The “thousands of studies” you mention are mostly either (a) about kids, (b) about a condition with sudden onset, or (c) about an intervention which is not obvious and readily available to the subject. Telling an adult fat person to eat less and exercise isn’t the same kind of thing, because they’ve had plenty of time to try it, and probably already have.
Unlike, say, appendicitis, people generally don’t wake up one morning, suddenly fat, and report to the nearest hospital to be admitted into a study group.
So the impossibility of the study you want is consistent with the following hypothesis:
1. Some people can lose weight deliberately (group A) and some can’t (group B).
2. Most people get fat gradually, and when they realize they’re fatter than they’d like, they usually attempt to deliberately lose weight.
3. If they’re part of group A, they generally lose the weight and keep it off.
4. Therefore, any “typical fat person” you meet is almost always a member of group B.

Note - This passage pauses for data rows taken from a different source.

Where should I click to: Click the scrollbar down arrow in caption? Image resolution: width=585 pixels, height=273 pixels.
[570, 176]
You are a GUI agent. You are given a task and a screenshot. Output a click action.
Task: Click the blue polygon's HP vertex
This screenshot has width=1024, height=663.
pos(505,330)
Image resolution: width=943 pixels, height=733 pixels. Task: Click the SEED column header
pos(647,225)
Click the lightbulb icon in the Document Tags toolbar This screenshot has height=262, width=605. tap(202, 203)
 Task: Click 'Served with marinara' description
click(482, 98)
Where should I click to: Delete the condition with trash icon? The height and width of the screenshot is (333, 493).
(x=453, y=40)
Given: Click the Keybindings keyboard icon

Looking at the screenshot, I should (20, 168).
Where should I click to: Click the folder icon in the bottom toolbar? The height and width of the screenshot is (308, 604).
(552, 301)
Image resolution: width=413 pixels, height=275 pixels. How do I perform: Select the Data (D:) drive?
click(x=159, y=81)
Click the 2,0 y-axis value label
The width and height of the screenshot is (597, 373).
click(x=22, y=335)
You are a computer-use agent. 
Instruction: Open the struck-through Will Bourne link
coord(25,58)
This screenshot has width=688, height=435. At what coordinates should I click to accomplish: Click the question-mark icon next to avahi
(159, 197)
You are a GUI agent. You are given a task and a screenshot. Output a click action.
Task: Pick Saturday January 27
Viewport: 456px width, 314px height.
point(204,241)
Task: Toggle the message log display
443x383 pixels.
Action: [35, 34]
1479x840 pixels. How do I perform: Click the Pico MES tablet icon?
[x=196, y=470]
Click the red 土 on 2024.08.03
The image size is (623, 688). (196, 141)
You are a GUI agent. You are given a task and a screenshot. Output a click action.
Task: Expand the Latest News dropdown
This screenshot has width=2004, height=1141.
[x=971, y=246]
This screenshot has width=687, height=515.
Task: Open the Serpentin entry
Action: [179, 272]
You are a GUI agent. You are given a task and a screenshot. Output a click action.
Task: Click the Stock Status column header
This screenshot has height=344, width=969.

This hypothesis also explains the plethora of anecdotes about people in group A.
Right now there isn’t, no. The issue is of having the right method/ technique to achieve the eminently achievable. Human metabolic function is just too responsive not to be adjustable to reverse or advance weight pretty much as desired. We can see signs of this, so there’s no doubt.
What’s required is means to adjust the function of that physiology first, with weight change following as a side-effect of that. Homeostasis can then regulate that adjustment.
Right now, cal res assaults our energy supply, whilst metabolic function retains the same settings of our starting point. It’s just pointless cruelty really. People want us to keep doing it though. There’s something about fat people being corralled into starving ourselves that is an overwhelming compulsion of the collective consciousness.
Until we really stop humouring this, i.e. asking for evidence that cannot possibly exist, this cycle will continue. In that sense its up to fat people to walk away from this. Speaking positively, we should concentrate on trying to hack/solve the puzzle that is human metabolic function.